GIVEN INSTRUCTION: State how many lines of the records below contain the word "screenshot". Reply with the number alone.

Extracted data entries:
▬▬▬▬▬▬

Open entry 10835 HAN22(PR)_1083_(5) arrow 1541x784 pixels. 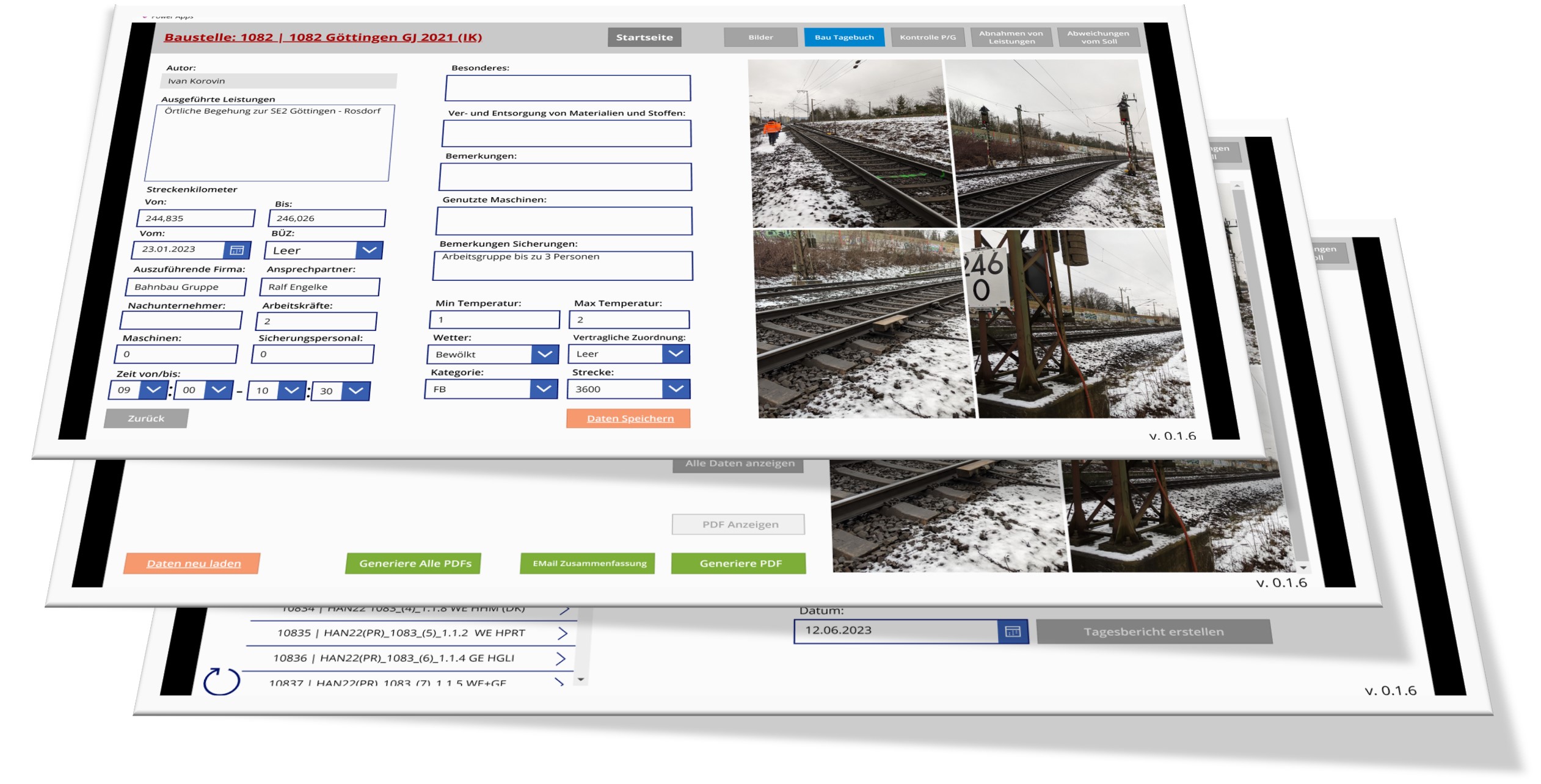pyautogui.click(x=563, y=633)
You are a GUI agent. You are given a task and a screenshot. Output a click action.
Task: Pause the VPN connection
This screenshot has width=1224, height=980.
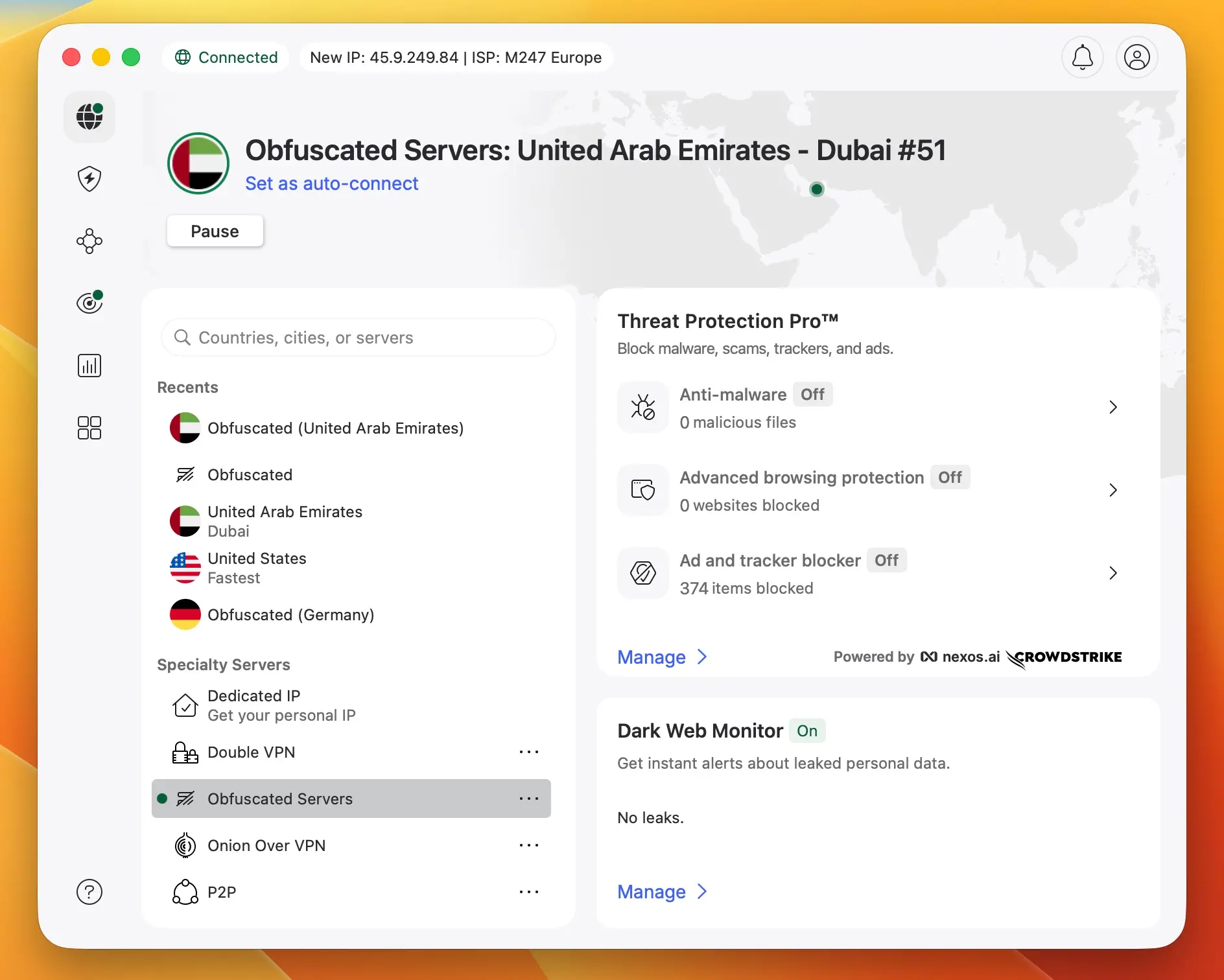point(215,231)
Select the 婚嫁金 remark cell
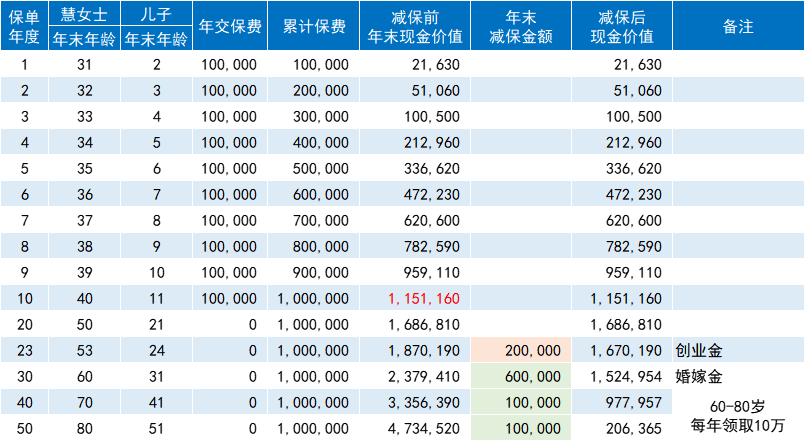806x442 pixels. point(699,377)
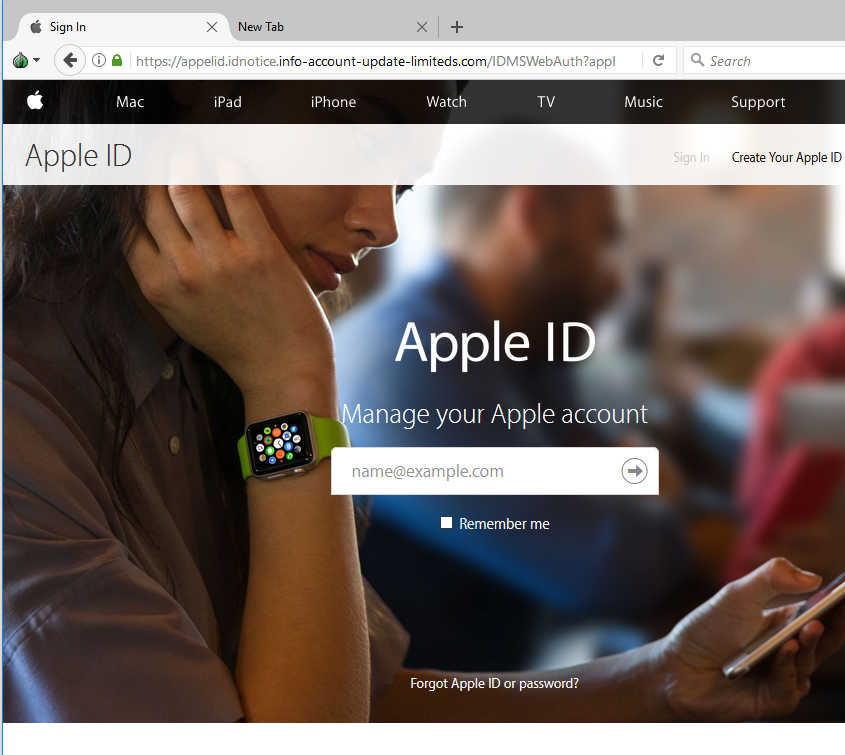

▬▬▬▬▬▬

TASK OUTPUT: 2